▸ **CONSIGNE ÉCRITE 1**
Recopiez le passage du texte sur l'éducation humaniste qui s'ouvre sur les mots contenant « Les conceptions humanistes » et se ferme sur « vie en société. ».
▸ **CONSIGNE ÉCRITE 2**
Poursuivez le texte sur l'éducation humaniste à la suite de sa dernière phrase.

▸ **TEXTE DE LECTURE**
Les conceptions humanistes de l’éducation sont déjà anciennes. Des éducateurs tels que Comenius, Pestalozzi, Jean Bosco ou, plus près de nous, les représentants de l’Ecole nouvelle ont incarné ce regard positif porté sur les jeunes et ont souligné l’importance d’attitudes telles que l’empathie, la coopération, l’entraide, etc. Selon eux, l’école n’est pas seulement un lieu d’apprentissage intellectuel mais aussi d’apprentissage de la vie en société.

Plus récemment, un ouvrage collectif réunissant 25 auteurs a ranimé cette flamme, arguant du fait qu’il était nécessaire de changer radicalement de cap pour que puisse se développer une véritable « éducation humanisante » (1). Dans son introduction, Armen Tarpinian estime indispensable de « s’interroger sur la capacité de l’école à transmettre des valeurs créatrices de plus d’humanité : de lucidité, d’autonomie, d’autoresponsabilité, d’aptitude à se lier à autrui sans sentiment d’infériorité ou de supériorité, dans une juste estimation des différences et des complémentarités. »

▸ **DONNÉES BRUTES**
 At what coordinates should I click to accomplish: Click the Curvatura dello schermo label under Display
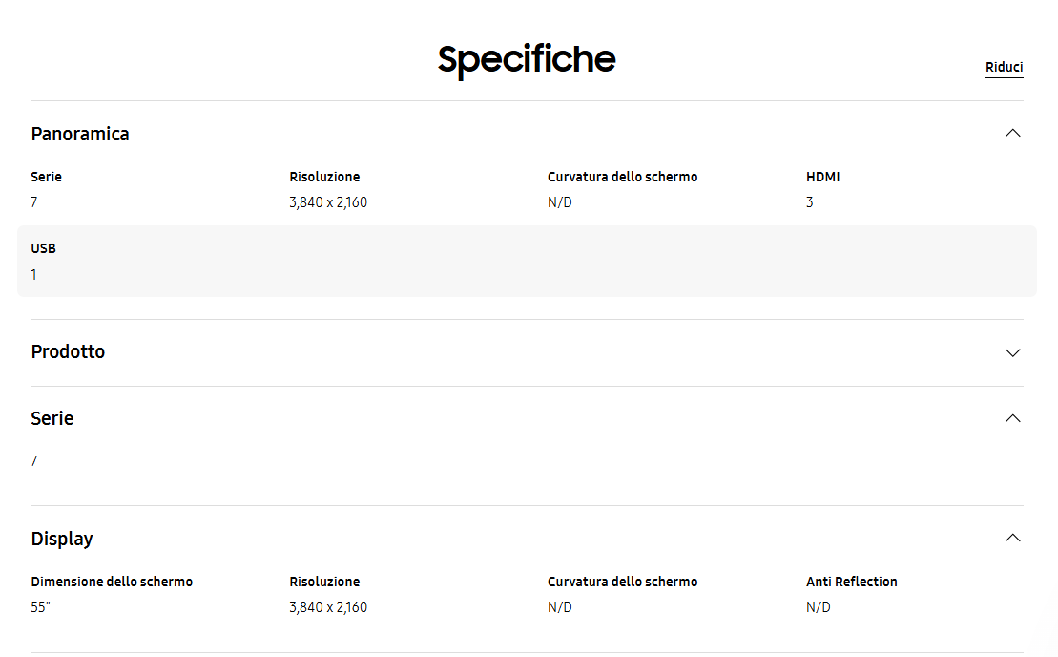click(622, 582)
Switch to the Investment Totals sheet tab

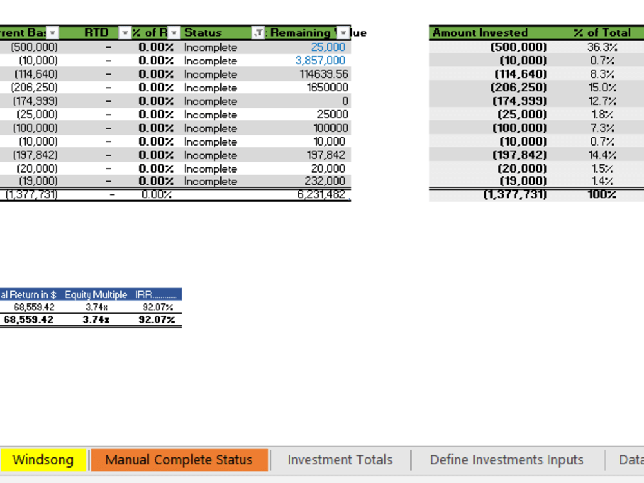(339, 460)
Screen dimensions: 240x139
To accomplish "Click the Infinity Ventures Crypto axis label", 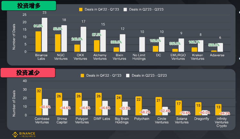I will click(x=221, y=122).
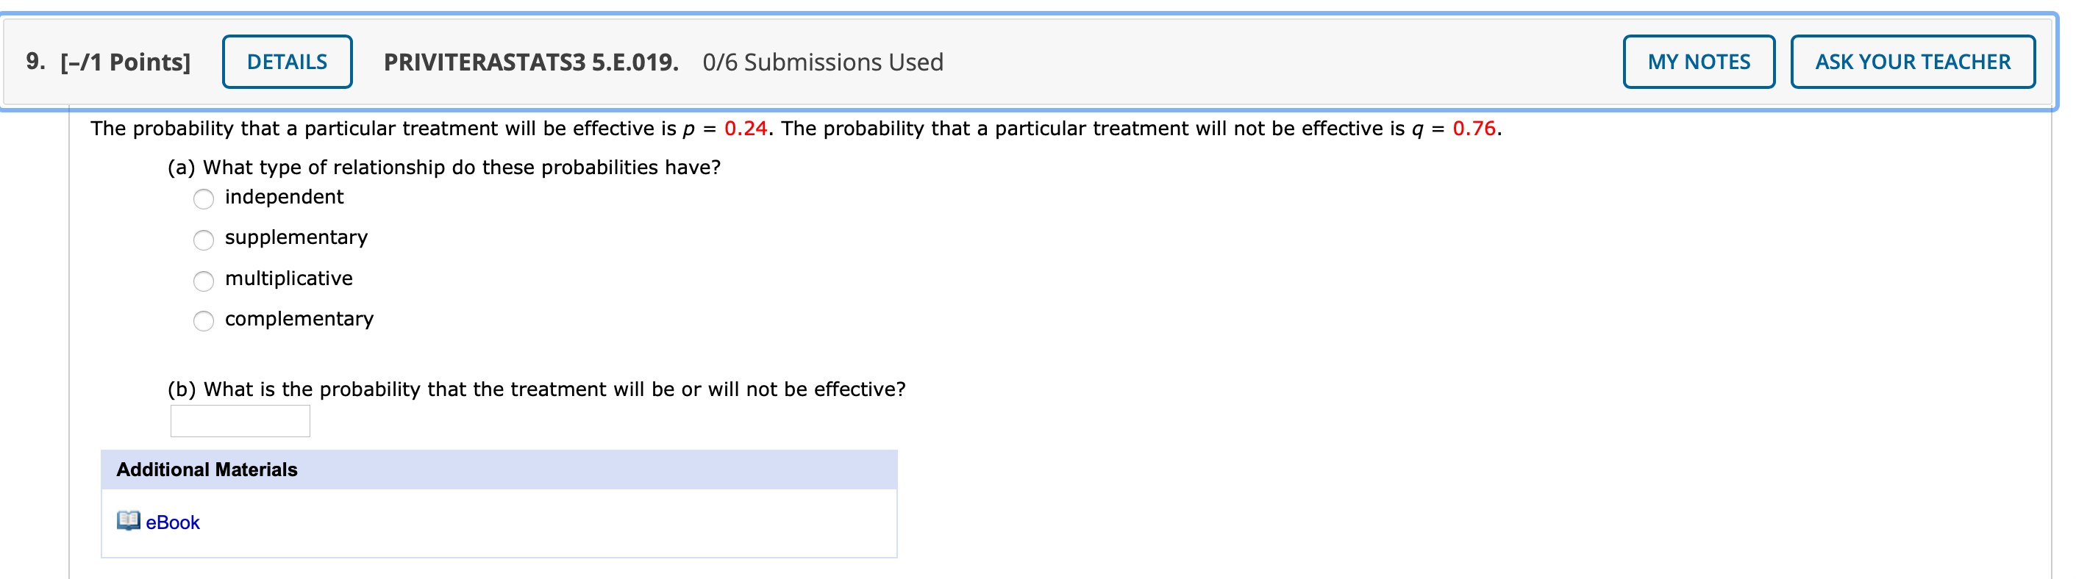Choose the supplementary radio option

point(204,240)
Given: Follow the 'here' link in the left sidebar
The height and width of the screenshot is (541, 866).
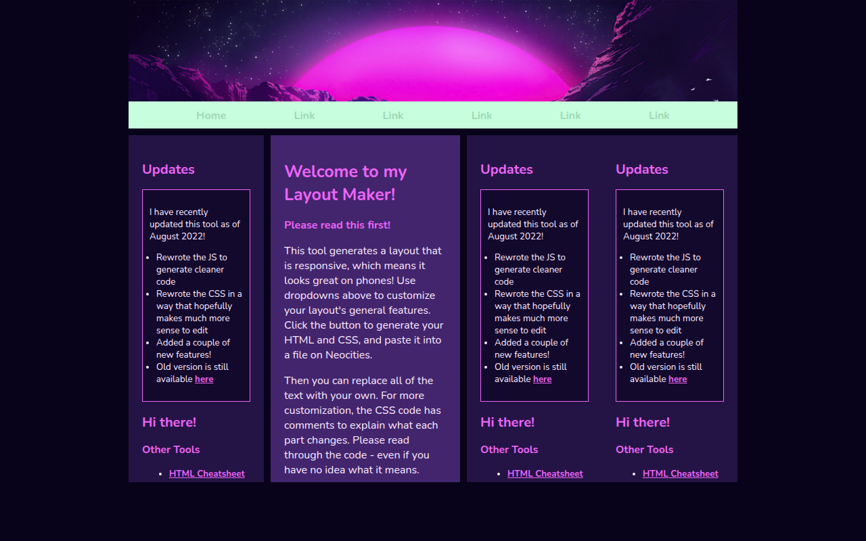Looking at the screenshot, I should (204, 379).
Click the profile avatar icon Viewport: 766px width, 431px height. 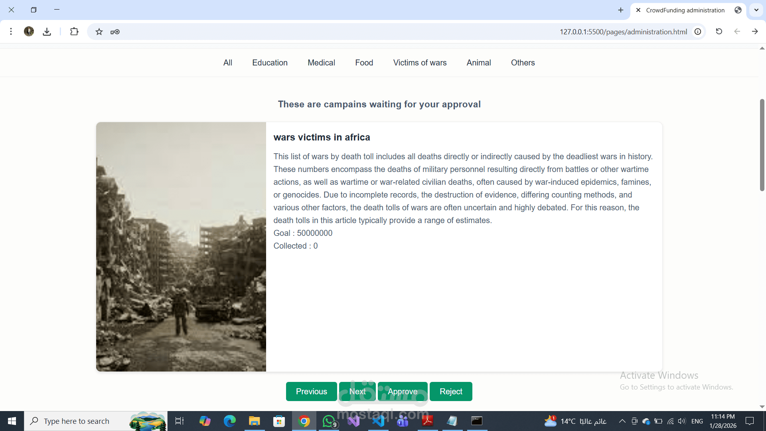(29, 32)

▸ **RÉSULTAT 1**
Les conceptions humanistes de l’éducation sont déjà anciennes. Des éducateurs tels que Comenius, Pestalozzi, Jean Bosco ou, plus près de nous, les représentants de l’Ecole nouvelle ont incarné ce regard positif porté sur les jeunes et ont souligné l’importance d’attitudes telles que l’empathie, la coopération, l’entraide, etc. Selon eux, l’école n’est pas seulement un lieu d’apprentissage intellectuel mais aussi d’apprentissage de la vie en société.

▸ **RÉSULTAT 2**
Or les recherches contemporaines montrent que ces deux objectifs sont parfaitement conciliables. Plus encore, l’apprentissage des compétences psychosociales (coopération, empathie, etc.) facilite l’apprentissage intellectuel. Voici quelques résultats mettant en évidence l’intérêt d’une « éducation positive ».

L’APPRENTISSAGE COOPERATIF

L’apprentissage coopératif est une stratégie d’enseignement consistant à faire travailler des élèves ensemble au sein de petits groupes. Selon David et Roger Johnson, deux des meilleurs spécialistes du sujet, l’apprentissage coopératif se caractérise notamment par le fait que les efforts de chaque membre sont nécessaires pour le succès du groupe et que chacun doit donc apporter sa juste contribution ; les membres s’encouragent et s’aident réciproquement à apprendre, louent les succès et les efforts des uns et des autres (2).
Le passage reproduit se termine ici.